We’re starting to see legislative progress on this front. The bipartisan Improving Career and Technical Education for the 21st Century Act, which would reauthorize federal support for career and technical education programs in Texas and nationwide, was recently passed unanimously by the House Committee on Education and the Workforce.
This legislative proposal included many components that advance deeper-learning education. It also stressed educational partnerships that align secondary and postsecondary institutions, employers, and career and technical education programs to meet local and regional labor needs now and in the future, meaning students can pursue a career path equipped with the knowledge of where job opportunities exist in their local community.
This is a great first step, but there’s more work to do.
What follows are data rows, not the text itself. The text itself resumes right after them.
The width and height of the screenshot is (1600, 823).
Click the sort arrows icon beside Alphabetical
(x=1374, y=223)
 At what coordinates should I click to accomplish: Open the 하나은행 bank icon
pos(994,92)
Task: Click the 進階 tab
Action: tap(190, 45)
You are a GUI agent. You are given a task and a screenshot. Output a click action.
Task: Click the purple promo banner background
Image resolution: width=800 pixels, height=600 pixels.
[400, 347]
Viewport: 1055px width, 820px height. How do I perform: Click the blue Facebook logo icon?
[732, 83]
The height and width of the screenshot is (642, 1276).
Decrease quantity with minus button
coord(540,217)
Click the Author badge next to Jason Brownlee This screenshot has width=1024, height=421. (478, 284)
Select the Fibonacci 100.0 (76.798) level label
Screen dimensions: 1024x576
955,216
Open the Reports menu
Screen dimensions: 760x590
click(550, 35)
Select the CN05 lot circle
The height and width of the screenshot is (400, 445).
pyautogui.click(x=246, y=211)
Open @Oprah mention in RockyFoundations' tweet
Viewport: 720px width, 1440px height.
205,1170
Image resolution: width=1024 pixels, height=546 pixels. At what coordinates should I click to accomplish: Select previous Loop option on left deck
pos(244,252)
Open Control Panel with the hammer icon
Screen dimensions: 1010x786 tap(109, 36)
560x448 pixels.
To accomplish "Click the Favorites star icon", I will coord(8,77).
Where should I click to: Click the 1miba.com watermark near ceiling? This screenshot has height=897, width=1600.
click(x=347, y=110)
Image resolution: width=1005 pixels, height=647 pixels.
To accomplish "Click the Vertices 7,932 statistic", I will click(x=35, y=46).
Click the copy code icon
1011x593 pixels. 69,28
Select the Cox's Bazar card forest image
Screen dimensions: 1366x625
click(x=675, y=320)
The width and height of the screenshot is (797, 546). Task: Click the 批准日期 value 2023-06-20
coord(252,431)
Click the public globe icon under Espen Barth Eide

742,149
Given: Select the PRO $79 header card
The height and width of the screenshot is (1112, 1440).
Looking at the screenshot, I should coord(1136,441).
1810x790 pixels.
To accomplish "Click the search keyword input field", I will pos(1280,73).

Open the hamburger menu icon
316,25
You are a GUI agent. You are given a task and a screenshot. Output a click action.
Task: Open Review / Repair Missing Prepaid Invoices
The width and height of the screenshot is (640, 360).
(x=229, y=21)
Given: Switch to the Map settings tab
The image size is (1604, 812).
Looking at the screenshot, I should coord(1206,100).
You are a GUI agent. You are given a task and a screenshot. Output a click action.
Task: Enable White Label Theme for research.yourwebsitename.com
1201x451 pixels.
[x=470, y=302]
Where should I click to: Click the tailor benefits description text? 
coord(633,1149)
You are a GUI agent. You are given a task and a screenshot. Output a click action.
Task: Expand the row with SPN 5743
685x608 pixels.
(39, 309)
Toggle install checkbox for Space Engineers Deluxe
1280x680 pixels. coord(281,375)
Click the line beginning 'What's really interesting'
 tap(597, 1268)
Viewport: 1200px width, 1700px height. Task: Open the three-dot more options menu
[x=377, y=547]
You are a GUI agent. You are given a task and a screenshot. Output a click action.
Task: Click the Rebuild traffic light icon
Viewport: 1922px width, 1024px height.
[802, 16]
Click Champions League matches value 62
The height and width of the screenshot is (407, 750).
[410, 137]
Not only does Congress need to complete the reauthorization of the Perkins Career and Technical Education Act with an emphasis on deeper learning, but all of us in the business community and beyond need to make sure that our education system gives kids deeper learning and project-based opportunities.
Our economy needs workers with the skills and expertise fostered by innovative educational models. Embracing those models will help ensure that we’ll have the supply of good, qualified people necessary to close our skills gap and preserve our economic success.